Майерс шел по его стопам; положим, он неплохо разбирался в комбинаторике, но я и тогда считал ее засыхающей ветвью. Ученик развивал идеи учителя, поэтому учитель верил в ученика, и все же не так это было просто. Может быть, Дилл питал ко мне инстинктивную, как бы животную, неприязнь? Может, я был слишком назойлив, слишком уверен в себе, в своих силах? Глуп я был, вот что. Я ничего не понимал, но ничуточки не обижался на Дилла. Майерса-то я терпеть не мог и до сих пор помню молчаливое сладостное удовлетворение, которое испытал, случайно встретившись с ним годы спустя. Он работал статистиком в какой-то автомобильной фирме — если не ошибаюсь, в 'Дженерал моторс'.
Но мне было мало того, что Дилл так жестоко обманулся в своем избраннике. Мне вовсе не нужно было его поражение; я хотел, чтобы он поверил в меня. И, закончив сколько-нибудь значительную работу, я каждый раз представлял себе, как Дилл смотрит на готовую рукопись. Скольких усилий стоило мне доказать, что его вариационная комбинаторика — всего лишь несовершенная аппроксимация эргодической теоремы! Пожалуй, ни одну работу ни до, ни после этого я не отделывал так старательно; и, как знать, не родилась ли вся теория групп, позднее названных группами Хогарта, из той скрытой страсти, под напором которой я вывернул корнями наружу всю аксиоматику Дилла, а затем, словно желая сделать что-то еще — хотя делать там, собственно, было уже нечего, — начал разыгрывать из себя метаматематика, чтобы взглянуть на эту анахроничную конструкцию свысока, мимоходом. Многие из тех, кто еще тоща предрекал мне незаурядное будущее, удивлялись моему интересу к маргинальным проблемам.

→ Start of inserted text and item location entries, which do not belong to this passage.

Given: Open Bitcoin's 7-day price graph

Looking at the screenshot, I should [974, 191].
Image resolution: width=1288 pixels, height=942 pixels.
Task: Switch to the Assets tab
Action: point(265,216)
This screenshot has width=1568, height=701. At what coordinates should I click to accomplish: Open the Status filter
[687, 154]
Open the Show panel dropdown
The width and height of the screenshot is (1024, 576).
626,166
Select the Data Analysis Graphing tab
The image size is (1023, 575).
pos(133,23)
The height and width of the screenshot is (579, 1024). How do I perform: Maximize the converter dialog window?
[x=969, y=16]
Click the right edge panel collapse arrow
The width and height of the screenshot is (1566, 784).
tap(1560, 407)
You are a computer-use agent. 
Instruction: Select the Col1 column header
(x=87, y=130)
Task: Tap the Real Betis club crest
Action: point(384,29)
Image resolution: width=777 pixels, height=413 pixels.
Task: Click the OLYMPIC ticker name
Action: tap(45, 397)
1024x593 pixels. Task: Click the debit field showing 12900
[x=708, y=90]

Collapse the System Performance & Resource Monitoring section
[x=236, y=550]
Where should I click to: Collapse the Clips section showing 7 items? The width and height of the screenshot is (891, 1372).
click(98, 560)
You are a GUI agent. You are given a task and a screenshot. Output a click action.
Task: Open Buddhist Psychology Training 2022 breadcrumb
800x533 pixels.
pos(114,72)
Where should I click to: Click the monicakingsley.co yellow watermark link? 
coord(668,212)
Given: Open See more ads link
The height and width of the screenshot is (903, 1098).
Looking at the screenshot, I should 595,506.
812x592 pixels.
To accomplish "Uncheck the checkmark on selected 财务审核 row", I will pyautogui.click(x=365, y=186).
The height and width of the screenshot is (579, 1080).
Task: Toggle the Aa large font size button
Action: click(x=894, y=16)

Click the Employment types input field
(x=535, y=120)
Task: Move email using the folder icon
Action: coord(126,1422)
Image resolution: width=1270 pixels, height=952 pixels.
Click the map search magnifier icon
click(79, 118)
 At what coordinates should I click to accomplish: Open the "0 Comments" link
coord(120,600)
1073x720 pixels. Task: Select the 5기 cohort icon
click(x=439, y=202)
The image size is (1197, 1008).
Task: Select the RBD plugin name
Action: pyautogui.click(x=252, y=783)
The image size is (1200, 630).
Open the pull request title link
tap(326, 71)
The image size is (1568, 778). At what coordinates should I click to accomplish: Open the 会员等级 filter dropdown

Разумеется, я никому не открыл истинную причину, скрытый мотив этих стараний. Чего я, собственно, ожидал? Что Дилл зауважает меня, извинится за Майерса, признается, как сильно он ошибся во мне? Конечно, нет. Мысль о каком-то покаянии этого, как будто лишенного возраста старца с ястребиным лицом была слишком нелепа, чтобы я принял ее всерьез. Исполнение желаний не представлялось мне сколько- нибудь определенно. Слишком они были конфузными и какими-то мелкими. Подчас человек, которого все уважают и даже любят, в душе мечтает лишь об одном: о расположении кого-то с безразличным видом стоящего в стороне, пусть даже он ничего не значит в глазах остальных.
Кем был в конце концов Дилл-старший? Рядовым преподавателем математики, каких у нас десятки. Но подобные доводы мне бы не помогли, тем более что я и себе самому не признался бы в истинном смысле и целях своих стараний, подогреваемых задетой амбицией. И все же, получая из типографии оттиски своих работ — свежие, выглаженные и словно обретшие новый блеск, — я переживал минуты ясновидения: мне являлся сухопарый, долговязый, чопорный Дилл с лицом, похожим на изображения Гегеля, а Гегеля я не выносил, не мог его читать — несносна была его уверенность, что сам абсолют вещает его устами к вящей славе прусского государства. Теперь-то я вижу, что Гегель был ни при чем, — на его место я подставлял другую особу.